Concept in US law regarding testimony

In United States law, a declaration (or statement) against interest is an exception to the rule on hearsay in which a person's statement may be used, where generally the content of the statement is so prejudicial to the person making it that they would not have made the statement unless they believed the statement was true. For example, if a driver in an automobile accident boasts publicly that they were speeding, it may represent a legal admission of liability.

The Federal Rules of Evidence limit the bases of prejudices to the declarant to tort and criminal liability. Some states, such as California, extend the prejudice to "hatred, ridicule, or social disgrace in the community." It is analogous to the criminal equivalent, the statement against penal interest which is a statement that puts the person making the statement at risk of criminal prosecution. In the United States federal court system and many state courts, statements against interest by individuals who are not available to be called at trial (but not other persons) may be admitted as evidence where in other circumstances they would be excluded as hearsay.

The admissibility of evidence under the declaration against interest exception to the hearsay rule is often limited by the Confrontation Clause of the Sixth Amendment.

A declaration against interest differs from a party admission because here the declarant does not have to be a party to the case but must have a basis for knowing that the statement is true. Furthermore, evidence of the statement will only be admissible if the declarant is unavailable to testify.

==Codes==
Under the Federal Rules of Evidence, Rule 804(b)(3) provides:

"A statement that:

(A) a reasonable person in the declarant's position would have made only if the person believed it to be true because, when made, it was so contrary to the declarant's proprietary or pecuniary interest or had so great a tendency to invalidate the declarant's claim against someone else or to expose the declarant to civil or criminal liability; and

(B) is supported by corroborating circumstances that clearly indicate its trustworthiness, if it is offered in a criminal case as one that tends to expose the declarant to criminal liability." See Fed. R. Evid. 804(b)(3).

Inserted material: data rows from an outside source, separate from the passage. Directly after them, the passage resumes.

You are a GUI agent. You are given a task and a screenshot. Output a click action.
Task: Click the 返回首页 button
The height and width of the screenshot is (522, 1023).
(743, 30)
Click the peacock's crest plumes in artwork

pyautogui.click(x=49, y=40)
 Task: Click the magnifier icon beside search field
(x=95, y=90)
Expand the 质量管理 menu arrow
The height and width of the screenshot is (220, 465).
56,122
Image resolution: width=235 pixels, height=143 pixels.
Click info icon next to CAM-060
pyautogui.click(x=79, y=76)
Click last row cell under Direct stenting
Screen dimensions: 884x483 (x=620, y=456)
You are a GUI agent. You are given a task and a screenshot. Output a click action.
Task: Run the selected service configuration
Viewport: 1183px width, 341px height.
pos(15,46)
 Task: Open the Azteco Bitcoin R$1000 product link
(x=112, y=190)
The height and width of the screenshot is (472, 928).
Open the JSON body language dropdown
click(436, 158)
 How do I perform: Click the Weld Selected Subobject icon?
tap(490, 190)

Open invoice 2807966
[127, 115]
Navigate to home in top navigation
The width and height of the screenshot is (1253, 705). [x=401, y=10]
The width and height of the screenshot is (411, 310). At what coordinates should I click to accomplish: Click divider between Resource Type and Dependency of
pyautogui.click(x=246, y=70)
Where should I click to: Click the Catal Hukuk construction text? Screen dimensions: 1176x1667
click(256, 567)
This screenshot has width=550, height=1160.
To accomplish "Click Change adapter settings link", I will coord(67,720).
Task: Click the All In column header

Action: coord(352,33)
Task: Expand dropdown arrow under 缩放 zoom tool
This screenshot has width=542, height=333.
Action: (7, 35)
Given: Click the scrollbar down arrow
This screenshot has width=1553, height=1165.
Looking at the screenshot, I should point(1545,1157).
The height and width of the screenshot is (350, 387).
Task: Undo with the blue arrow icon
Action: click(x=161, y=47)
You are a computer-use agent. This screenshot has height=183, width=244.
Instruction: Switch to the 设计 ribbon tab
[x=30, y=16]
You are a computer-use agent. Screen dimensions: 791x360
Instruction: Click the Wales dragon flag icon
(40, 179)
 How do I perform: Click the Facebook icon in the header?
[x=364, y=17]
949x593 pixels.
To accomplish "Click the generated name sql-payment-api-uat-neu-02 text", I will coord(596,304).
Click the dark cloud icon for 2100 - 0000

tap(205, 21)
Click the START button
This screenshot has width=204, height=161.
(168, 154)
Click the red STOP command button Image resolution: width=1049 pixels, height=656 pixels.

The rule was last amended on December 1, 2010. See Legislative History (with links to key documents).

Under California's Evidence Code § 1230 defines "Declarations against interest" as:
Evidence of a statement by a declarant having sufficient knowledge of the subject is not made inadmissible by the hearsay rule if the declarant is unavailable as a witness and the statement, when made, was so far contrary to the declarant's pecuniary or proprietary interest, or so far subjected him to the risk of civil or criminal liability, or so far tended to render invalid a claim by him against another, or created such a risk of making him an object of hatred, ridicule, or social disgrace in the community, that a reasonable man in his position would not have made the statement unless he believed it to be true.